When arbitrary opinions become off-the-table for discussion, as if they were religion, and facts are dismissed as subjective (and in this case I mean actual facts like “Hillary Clinton was Secretary of State”), we’ve lost the ability to agree on things. The two teams playing Monday Night Football can’t agree to call it a tie and go have a beer instead of playing the game. Competition doesn’t allow for agreement. When we turn a job interview into a contest, we do a worse job. When we consider our opinions to be above scrutiny, we ensure that we are wrong.
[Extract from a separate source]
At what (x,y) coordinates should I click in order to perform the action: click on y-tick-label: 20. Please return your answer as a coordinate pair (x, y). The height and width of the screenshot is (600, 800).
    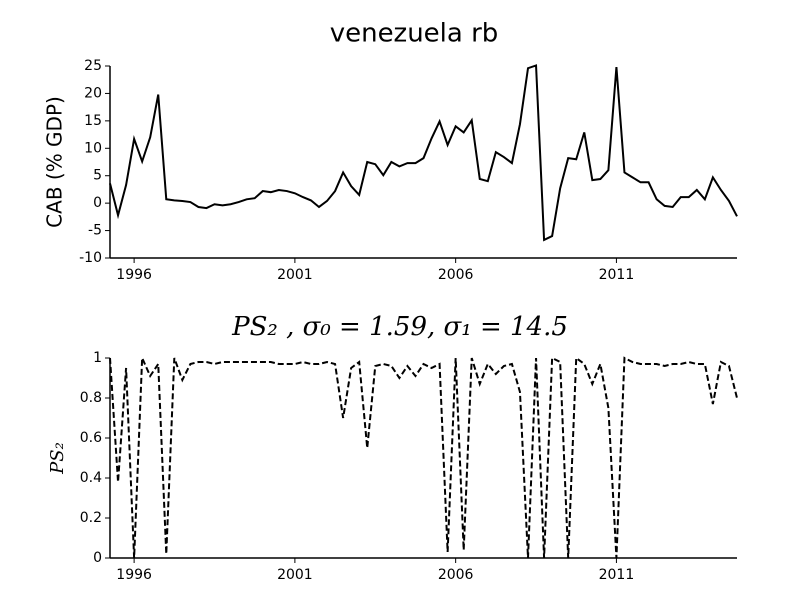
    Looking at the image, I should click on (93, 93).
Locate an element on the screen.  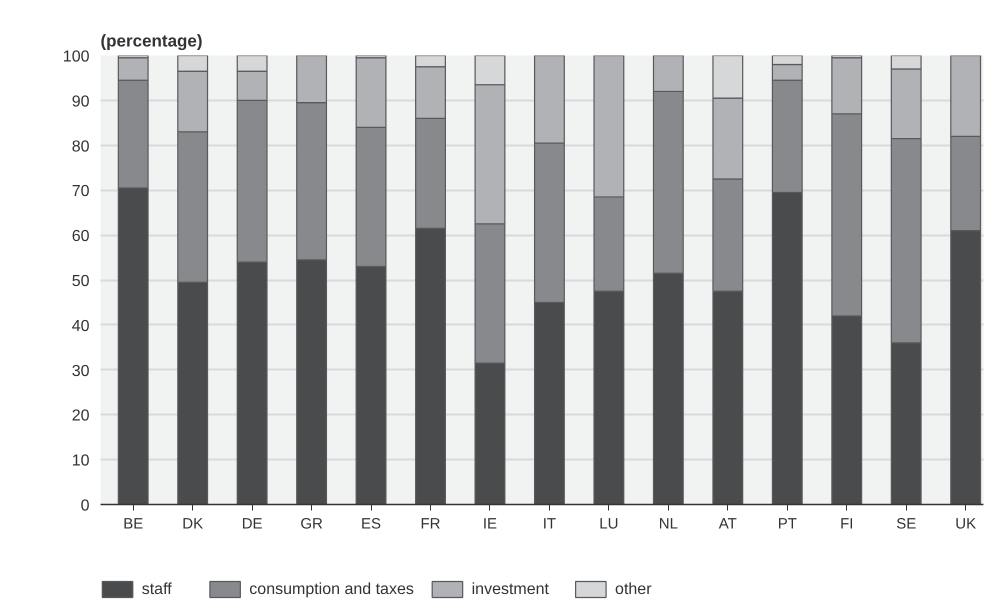
legend-label: staff is located at coordinates (157, 590).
In the 2016 Presidential election what “fooled” the media and some on the Left was that we assumed rationale was going to be part of the calculus. There is no rationale that can justify choosing a xenophobic, misogynistic, narcissist, rich, white liar over the most qualified person we’ve seen for President in our lifetimes. This woman-hating culture is the same one that hated gays until it became untenable to do so. They also hate(d) blacks, latinos, immigrants and intellectual longhairs like myself. The aren’t trying to help pick the best person, they are trying to get a little bigger piece of the pie by pushing others away from the table.
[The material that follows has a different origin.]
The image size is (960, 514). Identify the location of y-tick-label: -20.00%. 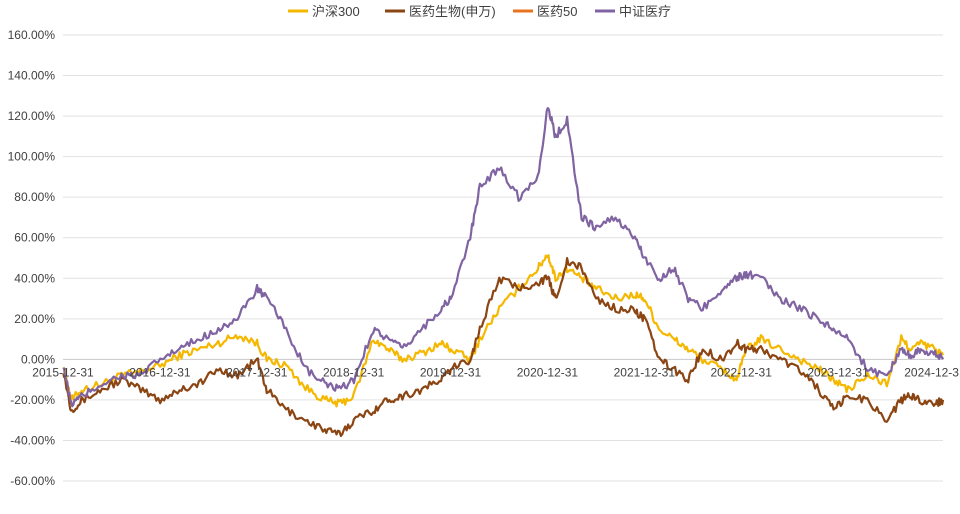
(32, 400).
First of all, there is no pie. There is a mistaken notion that there is some gravy train that everyone is on except ourselves. That is false. No extra money will be heading towards Trump voters as a result of their vote. Being logical and compassionate towards immigrants (for example) does not take money out of the pocket of your average American. Far more damaging is The Big Short -style theft that goes on daily due to the “less regulation” that people unjustifiably say we need.

Competition is a great model if you can afford to have winners and losers. When you want everyone to win you need to cooperate. In the case of elections for public office, all that means is honest debate of the issues, awareness of data and its implications and a willingness to leave open in your thinking that you still have things you can learn.

I will never understand how intelligent people could make the choice they made. My only theory is that they were trying to “win”. They wanted payback for 8 years with President Obama. They forgot that George W. Bush left the economy in free fall, that the worst recession since the Great Depression was handed to Obama on his first day and he fixed it! He fixed the economy, reduced unemployment, paid down the debt and got us out of the disastrous foreign policy mistakes that Bush made. He also got rid of health insurance denials for pre-existing conditions, among other necessary things in the Affordable Care Act. And the Right wanted payback for that.

The American people betrayed themselves on November 8th, 2016 and we will all pay the price for it. When you consider your opinions to be unassailable religious doctrine you make shitty decisions. It’s time to put religion and politics back on the list of things we talk about!